VIIIA Peter Beinart and the Right of Return of Palestinians

On 11 May 2021, Peter Beinart wrote and published an article, “Teshuvah: A Jewish Case for Palestinian Return.” In this blog, I summarize his argument. In my following blogs, I will attempt to refute each and every one of his claims. Peter is worth taking on. His summary of claims is comprehensive, succinct and driven by both moral passion and verbal skill. I recommend reading the full article.

I have not grouped the arguments in the order in which they occur but under the headings of memory – general, mythological and truthful –then under international law and policy and then Israeli law and policy before taking up the issue in Part III of Teshuvah.
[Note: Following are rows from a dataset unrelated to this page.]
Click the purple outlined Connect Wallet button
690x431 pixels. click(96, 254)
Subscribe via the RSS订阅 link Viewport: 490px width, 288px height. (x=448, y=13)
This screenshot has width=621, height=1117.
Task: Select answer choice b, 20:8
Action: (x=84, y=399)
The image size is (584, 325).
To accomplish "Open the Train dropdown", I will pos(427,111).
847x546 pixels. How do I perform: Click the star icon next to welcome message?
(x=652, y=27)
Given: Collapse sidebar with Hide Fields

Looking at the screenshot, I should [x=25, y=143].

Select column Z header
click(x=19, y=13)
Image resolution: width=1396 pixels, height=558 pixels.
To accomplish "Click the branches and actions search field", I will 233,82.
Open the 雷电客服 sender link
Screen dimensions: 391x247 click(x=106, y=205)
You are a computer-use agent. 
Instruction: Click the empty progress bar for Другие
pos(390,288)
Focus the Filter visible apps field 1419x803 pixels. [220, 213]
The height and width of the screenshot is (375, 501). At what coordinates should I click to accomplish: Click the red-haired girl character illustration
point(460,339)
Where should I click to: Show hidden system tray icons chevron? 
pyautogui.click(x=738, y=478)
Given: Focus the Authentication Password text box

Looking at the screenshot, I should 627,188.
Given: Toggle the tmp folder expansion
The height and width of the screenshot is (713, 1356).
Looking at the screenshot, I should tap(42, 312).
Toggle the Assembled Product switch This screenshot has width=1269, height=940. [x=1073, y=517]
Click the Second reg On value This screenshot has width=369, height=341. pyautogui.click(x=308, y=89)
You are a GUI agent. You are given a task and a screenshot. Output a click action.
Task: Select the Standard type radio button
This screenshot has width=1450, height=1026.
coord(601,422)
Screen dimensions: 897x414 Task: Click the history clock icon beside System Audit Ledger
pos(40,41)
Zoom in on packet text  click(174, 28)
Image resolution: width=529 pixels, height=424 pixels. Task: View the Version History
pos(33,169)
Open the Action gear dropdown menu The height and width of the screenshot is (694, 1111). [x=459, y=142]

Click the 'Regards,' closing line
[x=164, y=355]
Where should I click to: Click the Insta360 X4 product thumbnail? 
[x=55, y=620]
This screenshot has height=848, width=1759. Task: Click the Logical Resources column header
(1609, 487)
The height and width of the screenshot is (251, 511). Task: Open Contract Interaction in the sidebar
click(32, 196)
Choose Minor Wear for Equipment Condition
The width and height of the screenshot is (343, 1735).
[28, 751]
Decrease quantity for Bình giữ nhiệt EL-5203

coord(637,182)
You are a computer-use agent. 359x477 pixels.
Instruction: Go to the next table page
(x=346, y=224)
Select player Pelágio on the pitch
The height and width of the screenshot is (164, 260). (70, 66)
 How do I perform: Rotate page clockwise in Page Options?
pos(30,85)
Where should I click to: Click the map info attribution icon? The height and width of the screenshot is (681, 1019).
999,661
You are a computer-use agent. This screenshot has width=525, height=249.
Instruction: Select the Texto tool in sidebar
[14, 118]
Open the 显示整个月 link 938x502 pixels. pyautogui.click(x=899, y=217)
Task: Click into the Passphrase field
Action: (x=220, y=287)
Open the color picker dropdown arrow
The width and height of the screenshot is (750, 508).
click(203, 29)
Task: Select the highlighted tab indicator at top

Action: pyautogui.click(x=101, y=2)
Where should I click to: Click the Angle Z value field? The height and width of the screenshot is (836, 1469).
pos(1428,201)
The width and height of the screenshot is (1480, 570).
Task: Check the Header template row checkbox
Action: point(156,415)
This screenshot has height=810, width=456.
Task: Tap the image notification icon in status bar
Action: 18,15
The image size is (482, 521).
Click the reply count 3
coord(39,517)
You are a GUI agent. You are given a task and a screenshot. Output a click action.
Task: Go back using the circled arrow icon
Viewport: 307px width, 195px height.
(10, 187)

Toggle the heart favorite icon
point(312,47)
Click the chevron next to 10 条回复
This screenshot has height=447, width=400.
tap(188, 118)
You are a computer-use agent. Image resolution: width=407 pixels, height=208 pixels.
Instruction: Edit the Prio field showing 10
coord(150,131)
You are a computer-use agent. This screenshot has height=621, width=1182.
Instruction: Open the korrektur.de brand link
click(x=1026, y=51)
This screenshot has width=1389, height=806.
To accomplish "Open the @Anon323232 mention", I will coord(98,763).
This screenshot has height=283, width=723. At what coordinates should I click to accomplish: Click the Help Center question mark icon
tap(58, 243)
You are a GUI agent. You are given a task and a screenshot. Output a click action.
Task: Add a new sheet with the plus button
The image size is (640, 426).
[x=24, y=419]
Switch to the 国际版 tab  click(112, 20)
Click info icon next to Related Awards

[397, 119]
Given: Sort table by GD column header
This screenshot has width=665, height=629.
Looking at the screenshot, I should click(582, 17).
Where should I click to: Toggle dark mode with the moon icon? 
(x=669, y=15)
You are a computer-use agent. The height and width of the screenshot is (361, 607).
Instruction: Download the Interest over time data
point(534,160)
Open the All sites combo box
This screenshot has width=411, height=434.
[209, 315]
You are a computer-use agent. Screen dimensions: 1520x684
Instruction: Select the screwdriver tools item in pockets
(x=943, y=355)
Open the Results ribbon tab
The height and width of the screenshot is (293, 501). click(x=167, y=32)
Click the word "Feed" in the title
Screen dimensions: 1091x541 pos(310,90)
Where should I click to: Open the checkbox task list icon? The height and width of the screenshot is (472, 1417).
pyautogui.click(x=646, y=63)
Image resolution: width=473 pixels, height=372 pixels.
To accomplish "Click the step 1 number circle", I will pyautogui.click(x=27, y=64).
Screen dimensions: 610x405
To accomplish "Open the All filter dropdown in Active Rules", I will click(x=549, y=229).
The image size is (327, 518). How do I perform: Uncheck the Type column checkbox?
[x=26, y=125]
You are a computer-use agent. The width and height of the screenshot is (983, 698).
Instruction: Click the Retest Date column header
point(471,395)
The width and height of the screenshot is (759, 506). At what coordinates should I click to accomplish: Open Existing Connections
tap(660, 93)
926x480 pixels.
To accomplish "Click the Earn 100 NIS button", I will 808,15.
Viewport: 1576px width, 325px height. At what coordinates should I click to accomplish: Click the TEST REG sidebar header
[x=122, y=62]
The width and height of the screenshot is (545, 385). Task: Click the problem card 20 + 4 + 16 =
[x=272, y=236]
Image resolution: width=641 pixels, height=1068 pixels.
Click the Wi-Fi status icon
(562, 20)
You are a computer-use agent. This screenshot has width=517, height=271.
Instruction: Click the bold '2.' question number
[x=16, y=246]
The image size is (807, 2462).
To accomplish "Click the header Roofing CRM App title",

What appears as a long list of clear claims, proves, upon examination, to be a horrific, even if intelligent, combination of misleading, misunderstood confusions and contradictions.

Part I – HistoryOn Remembrance of Things Past and Responsibility

A. Palestinian displacement is recent, within personal memory; Jewish displacement was centuries old.

“The Palestinian families that mourn Jaffa or Safed lived there recently and remember intimate details about their lost homes. They experienced dispossession from Israel-Palestine. Jews…only imagined it.”

  • Jews are responsible for the Palestinian displacement; Palestinians are not responsible for the Jewish displacement. Mahmoud Darwash “You created our exile, we didn’t create your exile.” 
  • The bitter irony of Jews telling another people to give up on their homeland and assimilate in foreign lands. George Bisharat
  • Jewish leaders keep insisting that, to achieve peace, Palestinians must forget the Nakba, the catastrophe they endured in 1948. Beinart: “Peace will come when Jews remember…the better we will understand why they deserve the chance to return.”
  • B. Mythological Memory
  • “The most enduring myth is that Palestinians fled because Arab and Palestinian officials told them to.” “Palestinian and Arab officials often pleaded with them to stay.”
  • Zionist military operations proved “the major precipitants to flight.”
  • Arab government rejection of the United Nations proposal to partition Mandatory Palestine is a myth and misleading. Beinart: “Zionist leaders accepted the UN partition plan on paper while undoing it on the ground.”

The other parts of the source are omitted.